Ex-marine and ‘Naked Rambler’ Steve Gough is at it again, this time with his girlfriend, Melanie, and an anonymous librarian. Seems that tramping round the countryside starkers makes him feel good about himself, although his companions have their own and as yet undisclosed motives for strolling in the buff.
He first attempted the mammoth walk from John’s End to John O’Groats in 2003, but his plans were scuppered because, not surprisingly, he kept getting arrested.
There was a good interview with him tonight on Radio Five Live’s Drive show and Gough’s great line when he accused veteran presenter, Peter Allen, of being ‘bodyist’ after he suggested that some bodies look more attractive covered than uncovered.
It reminded me of a family holiday we had in Fuerteventura (there’s a handy zoomable map here) where there are quite few nudist beaches. We visited one in the south of the island and you can see Peter Allen’s point — they seem to be mainly populated by nut-brown, overweight Germans. Not a pretty sight.
But it was trip to the north of the island that reminds of the naked rambler. We had gone to see the sand dunes and the camels, but ended up on the beach just south of the town of Carralejo. There were nudists there too, but they generally kept to the bunkers that someone had earlier built out of stones. (Quite impressive structures some of them were too.)
This had nothing to do with modesty, but with self-preservation — the wind is really fierce in that part of the island and without the bunkers, you’d end up getting your bits sand-blasted every time you stood up.

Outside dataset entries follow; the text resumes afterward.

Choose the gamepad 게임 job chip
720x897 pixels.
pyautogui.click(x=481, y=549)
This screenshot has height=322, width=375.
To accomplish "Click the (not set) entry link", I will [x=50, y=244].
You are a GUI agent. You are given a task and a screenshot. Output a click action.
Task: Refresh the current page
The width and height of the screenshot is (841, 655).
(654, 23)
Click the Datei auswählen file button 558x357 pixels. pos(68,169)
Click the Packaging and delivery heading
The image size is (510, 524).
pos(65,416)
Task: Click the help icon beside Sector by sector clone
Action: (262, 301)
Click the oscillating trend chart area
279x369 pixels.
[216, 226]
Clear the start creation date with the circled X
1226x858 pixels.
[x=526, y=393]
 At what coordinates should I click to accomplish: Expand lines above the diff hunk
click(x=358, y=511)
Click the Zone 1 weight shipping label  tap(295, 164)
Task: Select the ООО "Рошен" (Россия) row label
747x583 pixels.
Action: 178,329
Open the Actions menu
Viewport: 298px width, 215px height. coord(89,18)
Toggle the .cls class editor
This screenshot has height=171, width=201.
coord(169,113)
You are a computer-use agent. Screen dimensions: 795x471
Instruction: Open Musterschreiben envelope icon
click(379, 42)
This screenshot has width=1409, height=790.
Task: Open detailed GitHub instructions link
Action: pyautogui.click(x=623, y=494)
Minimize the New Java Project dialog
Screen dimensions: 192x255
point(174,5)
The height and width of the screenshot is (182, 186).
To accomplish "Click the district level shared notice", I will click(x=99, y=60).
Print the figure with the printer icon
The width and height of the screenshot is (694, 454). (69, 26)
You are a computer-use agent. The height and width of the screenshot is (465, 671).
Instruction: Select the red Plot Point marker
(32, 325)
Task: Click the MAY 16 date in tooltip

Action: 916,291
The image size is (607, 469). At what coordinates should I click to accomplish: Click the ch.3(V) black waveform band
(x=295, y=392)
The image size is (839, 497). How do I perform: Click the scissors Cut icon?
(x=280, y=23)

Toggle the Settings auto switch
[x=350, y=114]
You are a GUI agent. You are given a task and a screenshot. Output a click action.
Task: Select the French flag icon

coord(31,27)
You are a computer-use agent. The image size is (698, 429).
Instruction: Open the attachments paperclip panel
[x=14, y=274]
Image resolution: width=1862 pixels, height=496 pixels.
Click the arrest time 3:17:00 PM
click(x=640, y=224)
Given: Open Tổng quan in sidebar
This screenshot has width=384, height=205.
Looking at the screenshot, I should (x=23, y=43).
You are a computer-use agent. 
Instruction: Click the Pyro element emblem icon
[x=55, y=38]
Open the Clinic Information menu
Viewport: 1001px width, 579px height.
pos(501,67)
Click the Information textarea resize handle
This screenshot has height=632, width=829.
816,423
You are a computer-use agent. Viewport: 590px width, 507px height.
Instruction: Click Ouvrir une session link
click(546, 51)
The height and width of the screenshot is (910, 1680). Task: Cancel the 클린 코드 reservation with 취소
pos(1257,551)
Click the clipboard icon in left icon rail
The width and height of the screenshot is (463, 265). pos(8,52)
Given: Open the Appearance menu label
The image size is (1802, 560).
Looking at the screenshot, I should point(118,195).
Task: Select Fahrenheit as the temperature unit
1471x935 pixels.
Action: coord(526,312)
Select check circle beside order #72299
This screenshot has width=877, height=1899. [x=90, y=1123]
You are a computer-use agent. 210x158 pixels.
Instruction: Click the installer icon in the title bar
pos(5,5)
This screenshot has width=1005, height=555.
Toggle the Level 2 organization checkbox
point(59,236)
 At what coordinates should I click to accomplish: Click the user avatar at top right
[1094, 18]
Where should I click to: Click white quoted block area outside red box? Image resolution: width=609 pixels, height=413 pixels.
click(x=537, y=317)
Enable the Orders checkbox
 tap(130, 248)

Anyway, we got on with the usual things that families do on the beach — building sandcastles, leaping in and out of the (cold) sea, collecting shells, sobbing when refused another ice cream (that was me) or another beer (that was me too.)
I was sitting sulking on my beach towel when I spotted a figure in the distance striding purposefully along the shoreline. As he drew nearer, I could make out a six foot middle-aged bloke with a beard wearing nothing but a beanie hat, sandals (with socks) and a small rucksack.
He marched past us and showed no signs of stopping to change before entering Corralejo. I dare say there were a few folk put off their chorizos that afternoon.